— WHAT TO WORK ON —
1) Answer these questions from the text about the camp gang rivalry. Write each answer on its own line, marked (a), (b) or (c).
(a) In what year was Ishtiaq said to have died?
(b) On which block was the mosque committee that objected to the heroin sales?
(c) About how many members do some of the families living in the camp homes have?
2) Decide whether each statement below agrees with the text about the camp gang rivalry. Answer yes or no, and quote the words from the text that settle it.
(a) Ishtiaq was reported to have died in India.
(b) Bunia stopped selling heroin after the mosque committee objected.
(c) Chua Selim is alleged to have stirred up tension between Bunia and the mosque committee.
3) Carry on the text about the camp gang rivalry, picking up right after its last sentence.

(EXERCISE PASSAGE Opens)

Then in 2020, Ishtiaq was said to have died in India, either because of Covid-19 or killed. Rumours persist about the nature of his death.
With the death of the two, Chua Selim took over and ran his empire uninterrupted until Bunia entered the scene.
Conflict for 'Camp Crown'
When Bunia's gang began to sell heroin, the nearby mosque committee on Block 5 objected. No heroin was to be sold near the mosque, but Bunia continued undeterred.
Behind the scenes, Chua Selim is also alleged to have stoked the tension between Bunia and the mosque committee. This tension led to the first gunshots and since then, the divisions only grew in clarity.
There could only be one king in the camp.
"The thing is, both Bunia and Selim also support their own men. And by men, understand this: there are families with around 70 members living in the homes in the camps. Many of these families are financially patronised by either Bunia or Selim, so there's support there.

(EXERCISE PASSAGE Closes)
(DATASET CONTENT Opens)

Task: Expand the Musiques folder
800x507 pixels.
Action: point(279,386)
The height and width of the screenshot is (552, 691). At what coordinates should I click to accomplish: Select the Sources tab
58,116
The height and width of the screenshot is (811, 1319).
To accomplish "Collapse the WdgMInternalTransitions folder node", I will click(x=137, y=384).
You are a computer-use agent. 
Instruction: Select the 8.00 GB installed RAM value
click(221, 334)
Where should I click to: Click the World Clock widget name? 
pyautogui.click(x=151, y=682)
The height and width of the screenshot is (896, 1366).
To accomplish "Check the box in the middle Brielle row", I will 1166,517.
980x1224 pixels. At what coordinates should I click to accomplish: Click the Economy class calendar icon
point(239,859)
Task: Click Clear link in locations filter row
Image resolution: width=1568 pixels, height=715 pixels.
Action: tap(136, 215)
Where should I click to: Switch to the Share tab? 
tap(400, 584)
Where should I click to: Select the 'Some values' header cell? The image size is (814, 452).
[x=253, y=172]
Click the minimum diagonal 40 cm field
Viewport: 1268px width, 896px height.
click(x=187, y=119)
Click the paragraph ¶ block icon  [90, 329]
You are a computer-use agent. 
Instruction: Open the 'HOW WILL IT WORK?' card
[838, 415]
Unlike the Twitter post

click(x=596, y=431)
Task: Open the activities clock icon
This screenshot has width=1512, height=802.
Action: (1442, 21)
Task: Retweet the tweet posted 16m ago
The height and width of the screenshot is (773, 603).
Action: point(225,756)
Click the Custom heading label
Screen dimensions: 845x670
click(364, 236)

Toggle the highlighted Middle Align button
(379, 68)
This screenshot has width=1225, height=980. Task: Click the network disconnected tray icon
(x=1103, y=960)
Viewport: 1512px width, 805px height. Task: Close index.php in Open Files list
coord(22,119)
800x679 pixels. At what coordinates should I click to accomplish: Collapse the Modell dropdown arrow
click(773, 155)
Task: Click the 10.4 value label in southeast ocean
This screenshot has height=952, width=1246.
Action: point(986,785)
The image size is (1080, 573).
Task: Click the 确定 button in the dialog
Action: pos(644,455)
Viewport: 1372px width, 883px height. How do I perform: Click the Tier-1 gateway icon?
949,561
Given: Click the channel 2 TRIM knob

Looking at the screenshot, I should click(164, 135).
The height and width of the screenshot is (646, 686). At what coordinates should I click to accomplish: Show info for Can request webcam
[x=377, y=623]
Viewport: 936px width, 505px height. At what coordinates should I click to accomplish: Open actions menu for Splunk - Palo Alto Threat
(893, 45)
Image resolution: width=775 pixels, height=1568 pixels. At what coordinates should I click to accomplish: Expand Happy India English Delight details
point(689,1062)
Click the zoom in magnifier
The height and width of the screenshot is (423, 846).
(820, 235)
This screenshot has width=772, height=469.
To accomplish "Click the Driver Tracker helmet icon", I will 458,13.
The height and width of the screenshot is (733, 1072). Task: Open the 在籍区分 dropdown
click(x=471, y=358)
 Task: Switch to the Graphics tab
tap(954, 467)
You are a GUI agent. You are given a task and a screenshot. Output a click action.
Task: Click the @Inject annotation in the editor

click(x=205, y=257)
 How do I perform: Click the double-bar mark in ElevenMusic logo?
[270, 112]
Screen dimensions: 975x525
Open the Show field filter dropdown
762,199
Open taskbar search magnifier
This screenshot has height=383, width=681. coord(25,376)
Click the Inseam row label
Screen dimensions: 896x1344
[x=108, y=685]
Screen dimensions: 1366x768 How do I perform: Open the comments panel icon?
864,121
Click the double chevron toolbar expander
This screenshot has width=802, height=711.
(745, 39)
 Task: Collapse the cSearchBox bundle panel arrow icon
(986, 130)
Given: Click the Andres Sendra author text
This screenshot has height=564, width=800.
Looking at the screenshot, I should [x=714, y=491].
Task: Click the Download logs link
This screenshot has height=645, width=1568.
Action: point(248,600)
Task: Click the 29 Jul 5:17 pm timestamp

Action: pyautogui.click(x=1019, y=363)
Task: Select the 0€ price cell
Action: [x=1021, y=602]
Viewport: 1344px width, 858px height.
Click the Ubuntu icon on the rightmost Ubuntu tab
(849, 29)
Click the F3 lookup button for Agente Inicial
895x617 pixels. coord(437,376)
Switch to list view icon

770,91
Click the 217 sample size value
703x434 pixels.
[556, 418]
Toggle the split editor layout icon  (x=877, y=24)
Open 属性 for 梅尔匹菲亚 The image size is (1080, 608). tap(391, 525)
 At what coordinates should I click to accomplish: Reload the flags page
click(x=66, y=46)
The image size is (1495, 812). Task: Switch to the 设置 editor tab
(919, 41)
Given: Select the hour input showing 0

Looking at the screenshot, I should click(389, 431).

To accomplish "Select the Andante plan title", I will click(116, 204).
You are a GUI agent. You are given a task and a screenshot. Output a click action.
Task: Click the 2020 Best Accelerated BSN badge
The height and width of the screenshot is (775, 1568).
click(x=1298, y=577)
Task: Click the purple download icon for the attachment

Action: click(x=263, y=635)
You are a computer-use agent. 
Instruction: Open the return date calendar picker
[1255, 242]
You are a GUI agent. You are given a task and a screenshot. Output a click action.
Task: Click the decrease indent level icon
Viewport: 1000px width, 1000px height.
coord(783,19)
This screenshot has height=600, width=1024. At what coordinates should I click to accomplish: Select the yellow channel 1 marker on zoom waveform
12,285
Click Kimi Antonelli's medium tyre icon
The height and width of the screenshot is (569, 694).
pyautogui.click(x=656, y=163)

(DATASET CONTENT Closes)

— ANSWER SET —
1)
(a) 2020
(b) Block 5
(c) Around 70

2)
(a) Yes: "Ishtiaq was said to have died in India"
(b) No: "but Bunia continued undeterred"
(c) Yes: "Chua Selim is also alleged to have stoked the tension between Bunia and the mosque committee"

3)
"If one exists, then the other makes less than before," said Alim*, a former associate of Selim and a current resident of Nurjahan road.
On why there was resentment towards Bunia Sohel than Chua Selim, he said it was down to optics. "Heroin isn't like Yaba; it invades the streets, not just middle-class homes. It's also more money and Bunia's men are heavily armed. There's fear, but there's also disgust as heroin pollutes every community, regardless of their class status."
In time, the scrutiny has also turned on law enforcement officials.
'Why can't the drug trade be eliminated'
Shawkat Ali is the president of the Stranded Pakistanis General Rehabilitation Committee (SPGRC), the largest organisation representing the camp dwellers.
"The infiltration of drugs is an old issue. It has continued for decades. But the firearms, especially those looted from the Mohammadpur and Adabor police stations, have changed the dynamics," he said.
He mentioned that on 27 September, an SPGRC delegate even met with Chief Adviser Muhammad Yunus to bring him up to date on what was happening on the ground.
"A team of seven of us went to Jamuna and described the situation and requested a joint operation. You see, no drugs are produced in the camps. So how do they come in? Despite so many government agencies, including police, RAB, and Army — why can't this be eliminated from the camp?"
He said the ongoing drug trade was a reflection of the failure of law enforcement.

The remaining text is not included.